WHAT YOU HAVE TO DO |
How would you continue the editorial below on U.S. deficit spending and the IMF's warnings, picking up right after its final sentence?

PASSAGE SHOWN |
===
Republicans acted on the message voters sent in the 2010 congressional elections when they elected more than enough members of the House to control that body; they tackled the scandal of out-of-control spending, and the voters responded.
So far, they have shoved a poison pill down the throats of spending-happy House Democrats, chopping a cool $38 billion from the 2011 federal budget. They now face a new challenge in enacting a budget for 2012 by passing the one introduced by Rep. Paul Ryan (R-Wis.), which begins to put the nation's fiscal house in order.
That should be job one for Congress. According to the International Monetary Fund (IMF), the U.S. is set to run up the largest budget deficit of all major developed economies this year. The IMF recommended that the nation needs to tighten its belt now, rather than face tough adjustments in the next two years.
In a new report, the IMF warned that the U.S. shortfall will reach 10.8 percent of its gross domestic product this year, putting it ahead of Japan and the United Kingdom. The IMF has estimated that President Barack Obama will have to cut the deficit by 5 percentage points of GDP in the next two fiscal years, making it the largest adjustment in "at least half a century," to meet his pledge of halving it by the end of his four-year term.
"Market concerns about sustainability remain subdued in the U.S., but a further delay of action could be fiscally costly, with deficit increases exacerbated by rising yields," the IMF wrote in its Fiscal Monitor report, published several times a year to analyze public finance development.
The IMF recommended "a down payment" in the form of deficit reduction this year that would make the government goal "compatible with a less abrupt withdrawal of stimulus later."
These are somber warnings which should alert the Obama administration -- and both the House and Senate -- that they must put the brakes on spending money the U.S. doesn't have, rather than forcing us to either print more paper dollars or borrow more money from China.
===
RECORD SET |
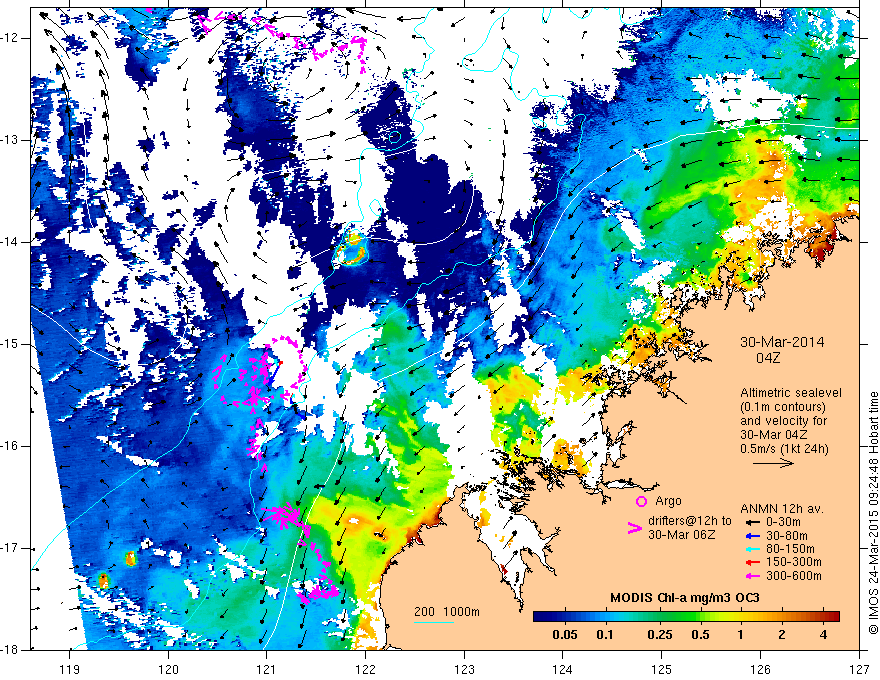The width and height of the screenshot is (880, 680).
Task: Click the magenta 300-600m arrow legend icon
Action: point(753,576)
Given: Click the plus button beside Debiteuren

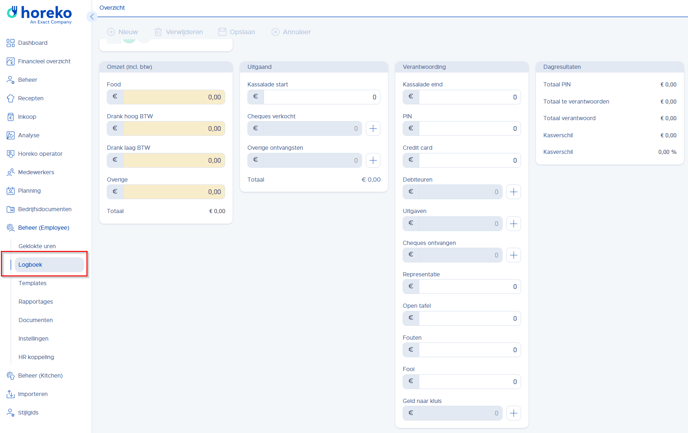Looking at the screenshot, I should coord(513,192).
===
OUTPUT BELOW |
The House must pass Rep. Ryan's proposed budget promptly and send it over to the Senate to pass and send it to the White House for the president's signature.
The Heritage Foundation has written very favorably of the Ryan budget proposal, which "for the first time in recent memory, sets our nation on a different and better path. It tackles the massive spending excesses of the recent past and the entitlement crisis that is beginning to command our fiscal future. It rejects the politics of government dependence, massively higher taxes and the inevitability of national decline."
His budget "pares back non-security discretionary spending -- the small part of the budget that Congress actually writes a budget for -- and tackles other parts of the budget, such as farm subsidies and the federal bureaucracy."
It also repeals Obamacare, the federal government's invasion of the nation's health-care system, which has given America the world's finest health-care system.
"Most crucially," Heritage notes, "Ryan's budget tackles entitlement programs with transformative changes in Medicare and a solid approach to controlling Medicaid's spiraling costs. These changes will result in a stronger and bigger economy with more job creation, more savings and investment, and higher household incomes."
As Heritage has pointed out, America desperately needs to change course: "Our current direction is fiscally and economically unsustainable and politically and culturally bankrupting. It is threatening the well-being and future of our country."
Congress needs to get off the dime and pass Ryan's budget before the nation drowns in an ocean of red ink.